EXERCISE OBJECTIVE :: Omit every picture and output the rest of the records exactly as they are.

----- SOURCE INFORMATION -----

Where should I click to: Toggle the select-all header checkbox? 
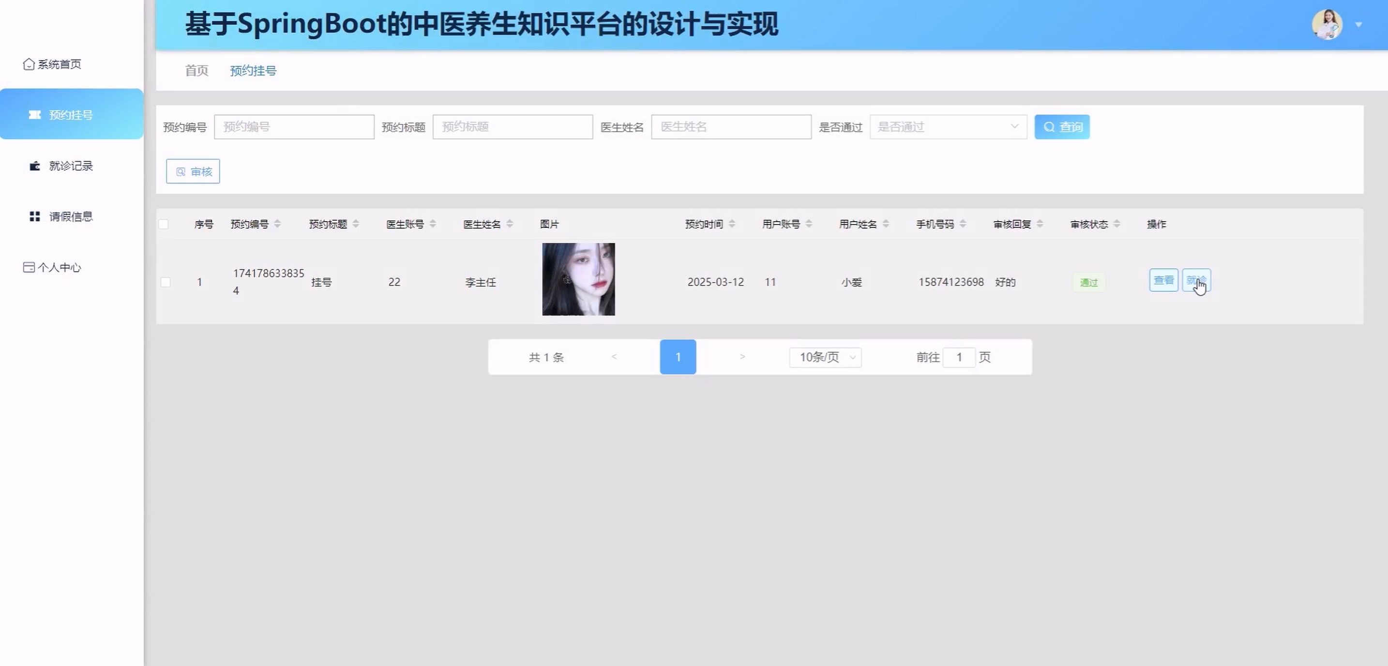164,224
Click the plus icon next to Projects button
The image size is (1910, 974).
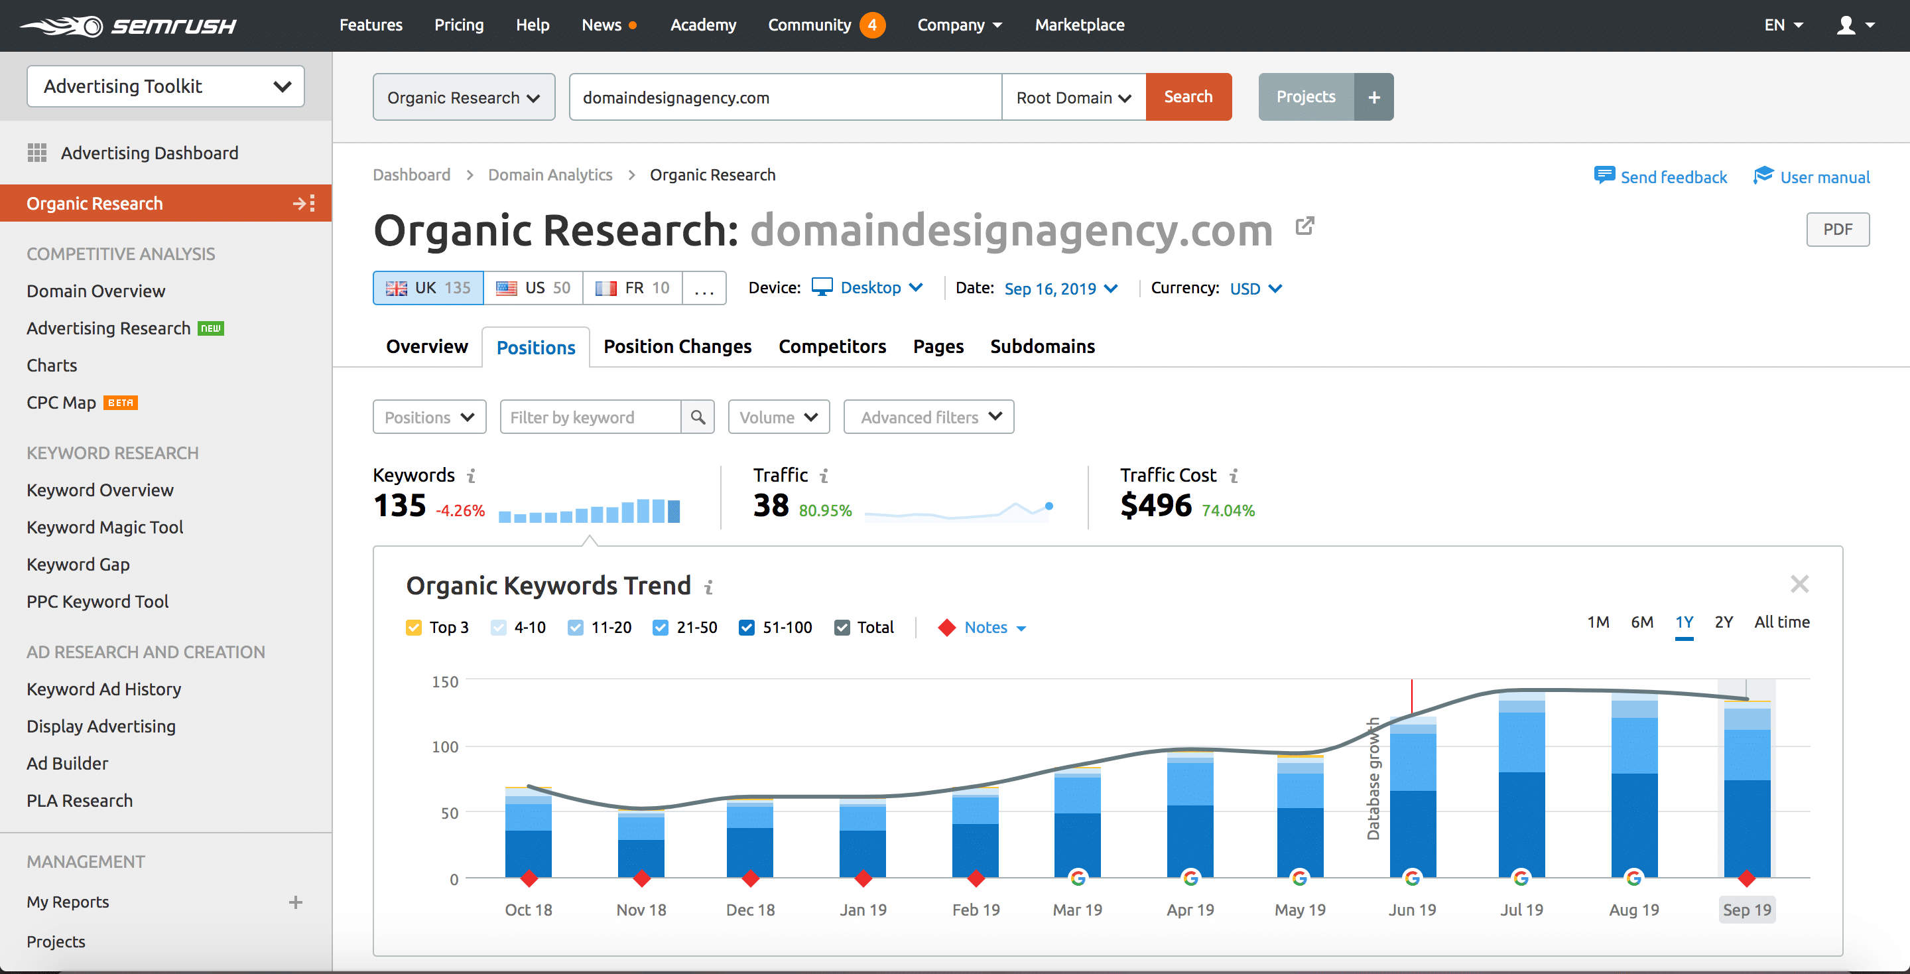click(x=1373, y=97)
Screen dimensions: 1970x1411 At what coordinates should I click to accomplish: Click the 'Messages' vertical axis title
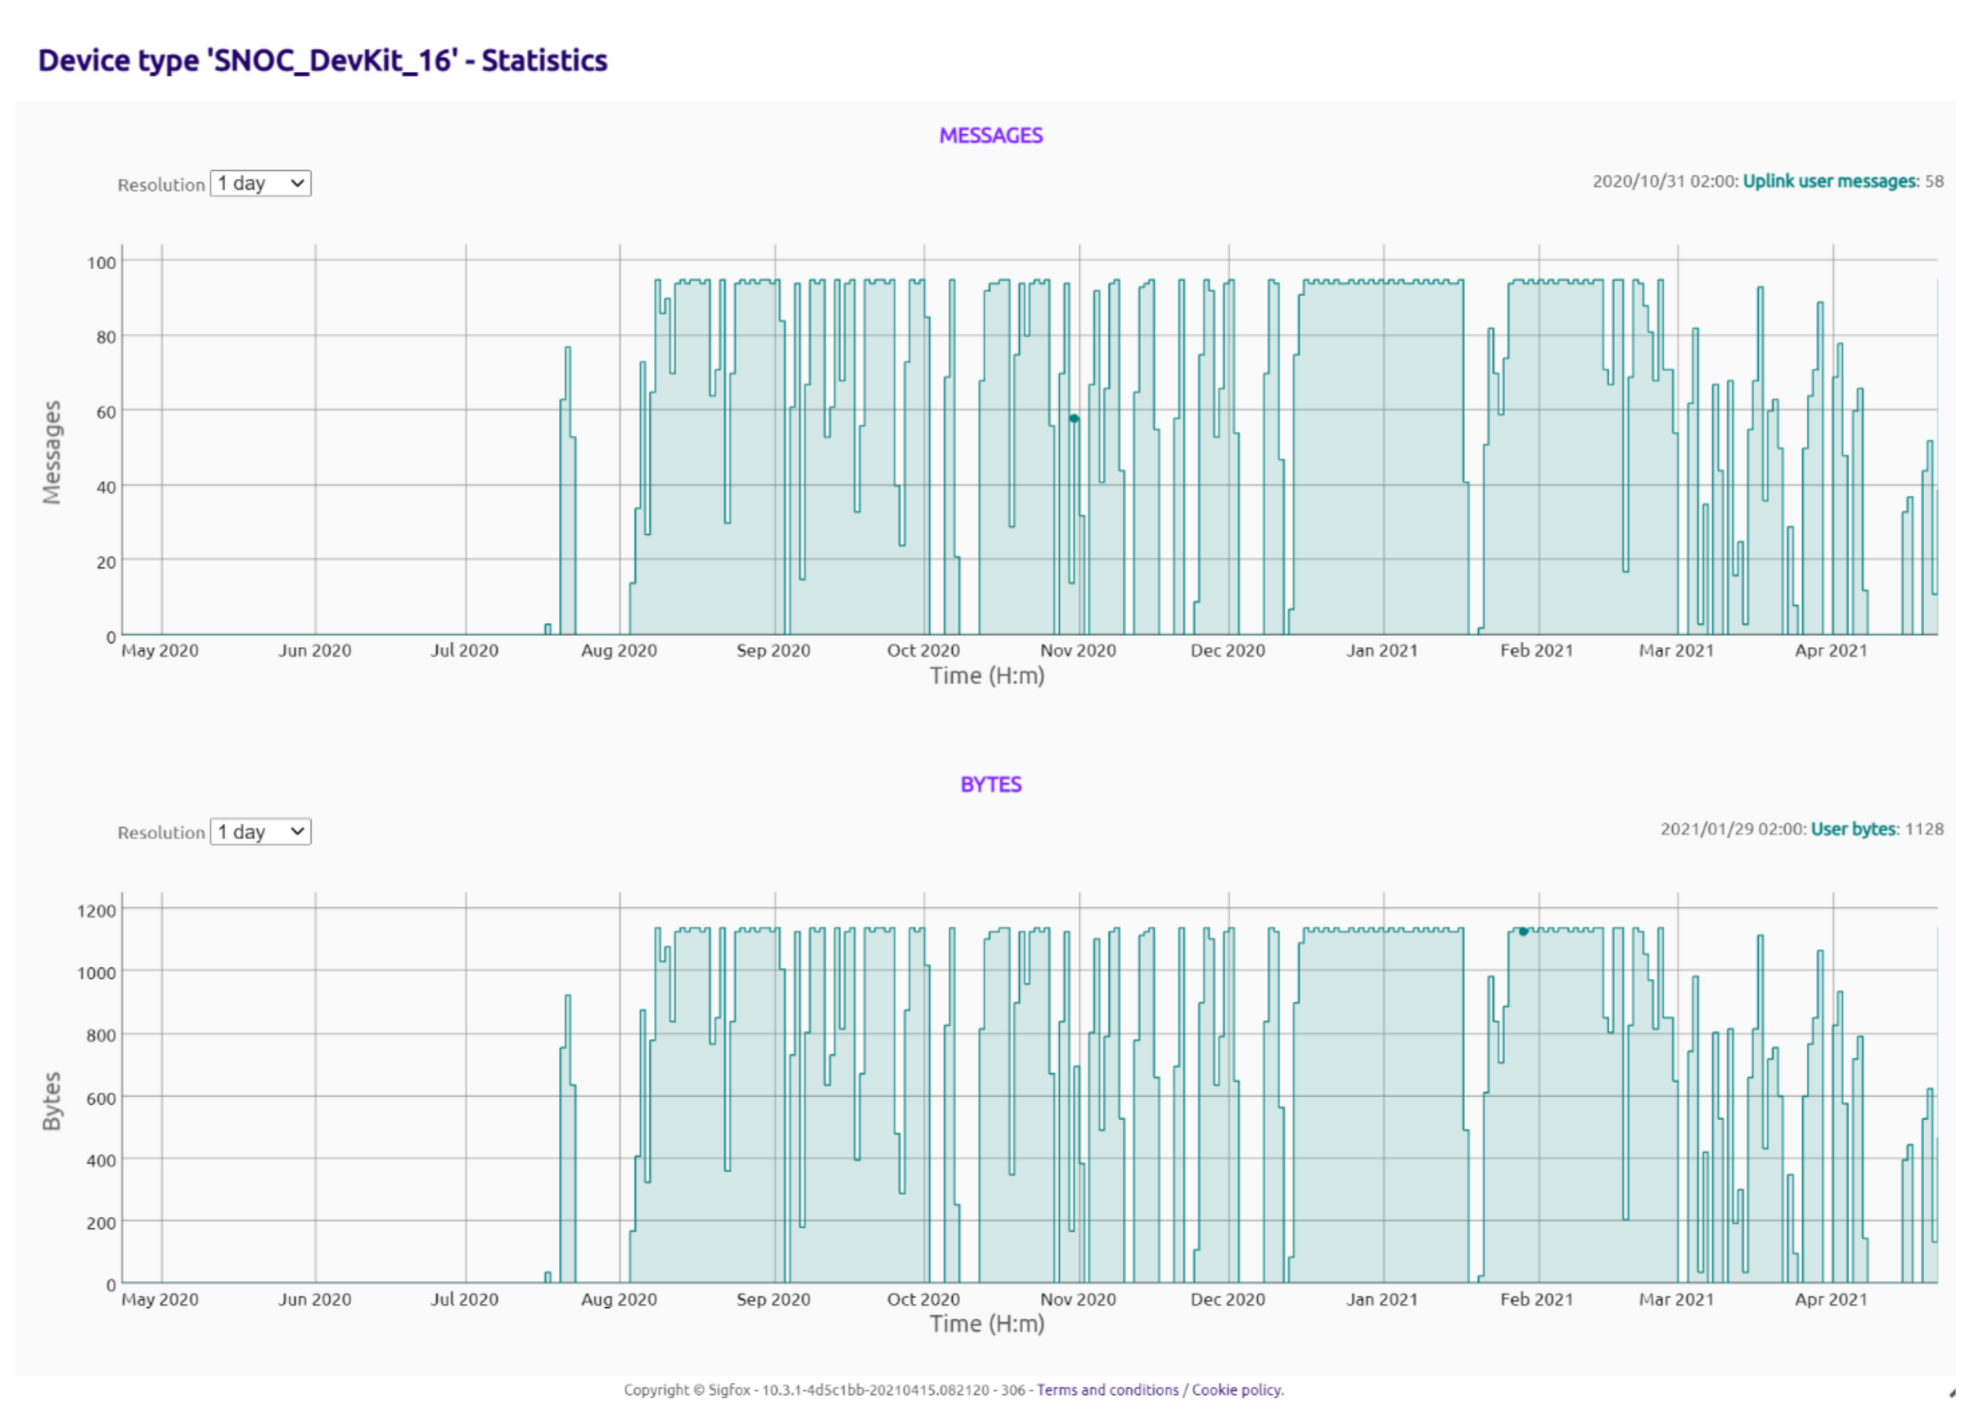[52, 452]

-----

SOLUTION FOR THIS EXERCISE ::
Where should I click to: Toggle the select-all header checkbox? 
164,224
Click the plus icon next to Projects button
The image size is (1910, 974).
click(x=1373, y=97)
Screen dimensions: 1970x1411 At what coordinates should I click to accomplish: Click the 'Messages' vertical axis title
[52, 452]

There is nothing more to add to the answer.